Might as well point out the parts I've seen lying around at my friends:

Avid BB7 front brake with Fr-5 lever and cables. Hoo yeah!
Truvativ Hussefelt bars and stem. If I can get 'em real, REAL cheap, what the hell . . . 
Shimano Deore XT derailler (if it's off of the guy's bike by then. He doesn't want it, that's the point) and shifter
probably the cassette to go with it.


----------



## starship303 (May 16, 2006)

i think perhaps Adamant and Koxx are out of your reach, though they are brilliant bikes. Echo's i love too but again may be overkill for a beginner (unless you can afford it in which case knock yourself out! :thumbsup: ).

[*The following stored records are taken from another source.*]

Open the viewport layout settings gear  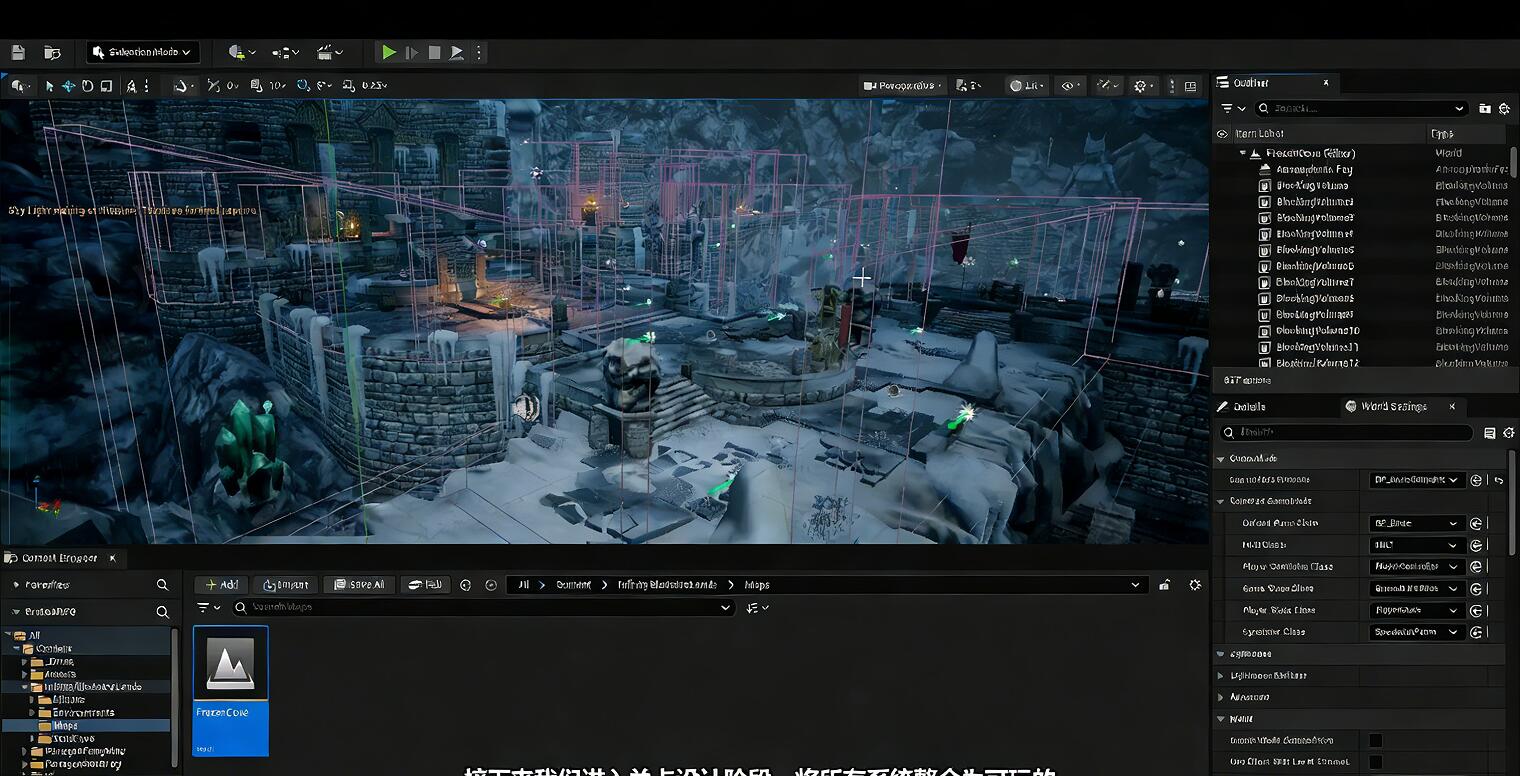pos(1141,86)
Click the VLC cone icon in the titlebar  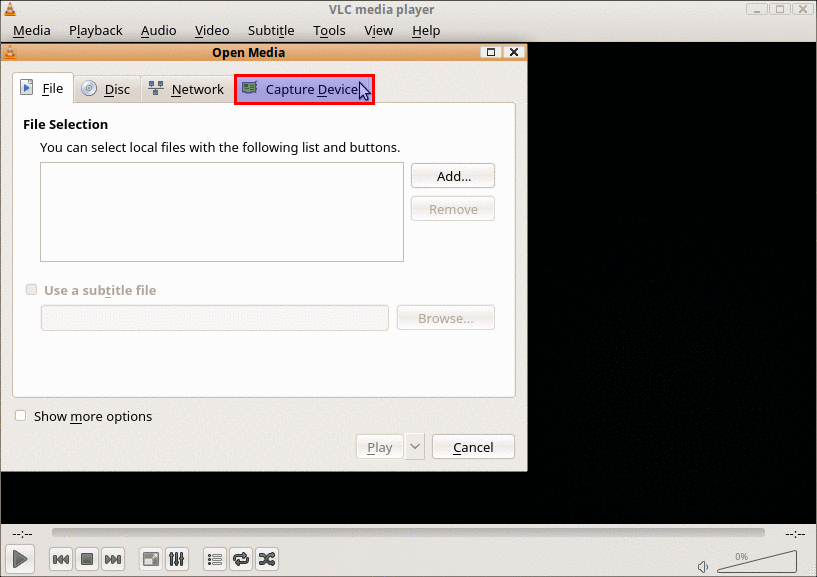pyautogui.click(x=12, y=9)
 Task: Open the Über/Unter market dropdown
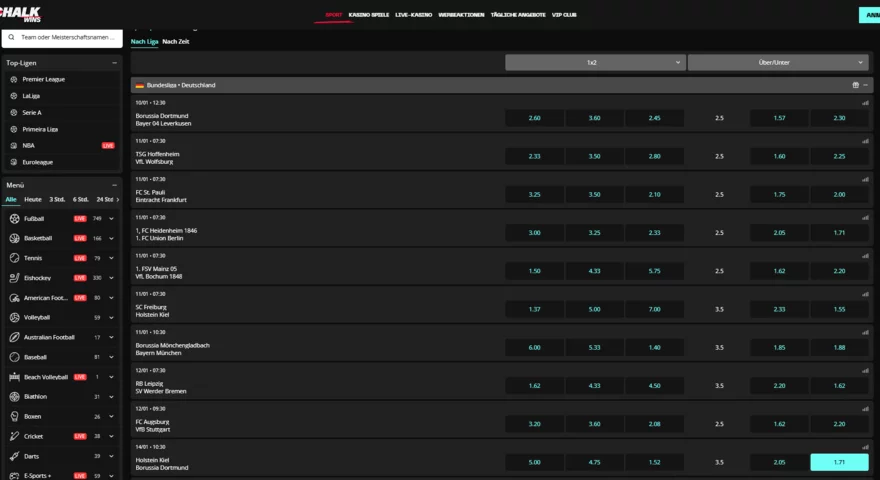pyautogui.click(x=778, y=62)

I recently found a half price special on a decent looking Planet-X "Ali Bongo" frame in the UK (https://www.chainreactioncycles.com/Models.aspx?PartnerID=1056&ModelID=8255). Pretty good looking frame, and can run a short seat to boot making it a damn fine urban trials beginner frame. GBP179.99 = ~ US$360










*Trials experts - is this X frame any good??*

They also have X's Pitbull Pro frame for GBP199 (https://www.chainreactioncycles.com/Models.aspx?ModelID=8685)










Anyway may not be worth a look if your in the US and can find them for almost the same price, but they seem decently priced none the less (depends on postage).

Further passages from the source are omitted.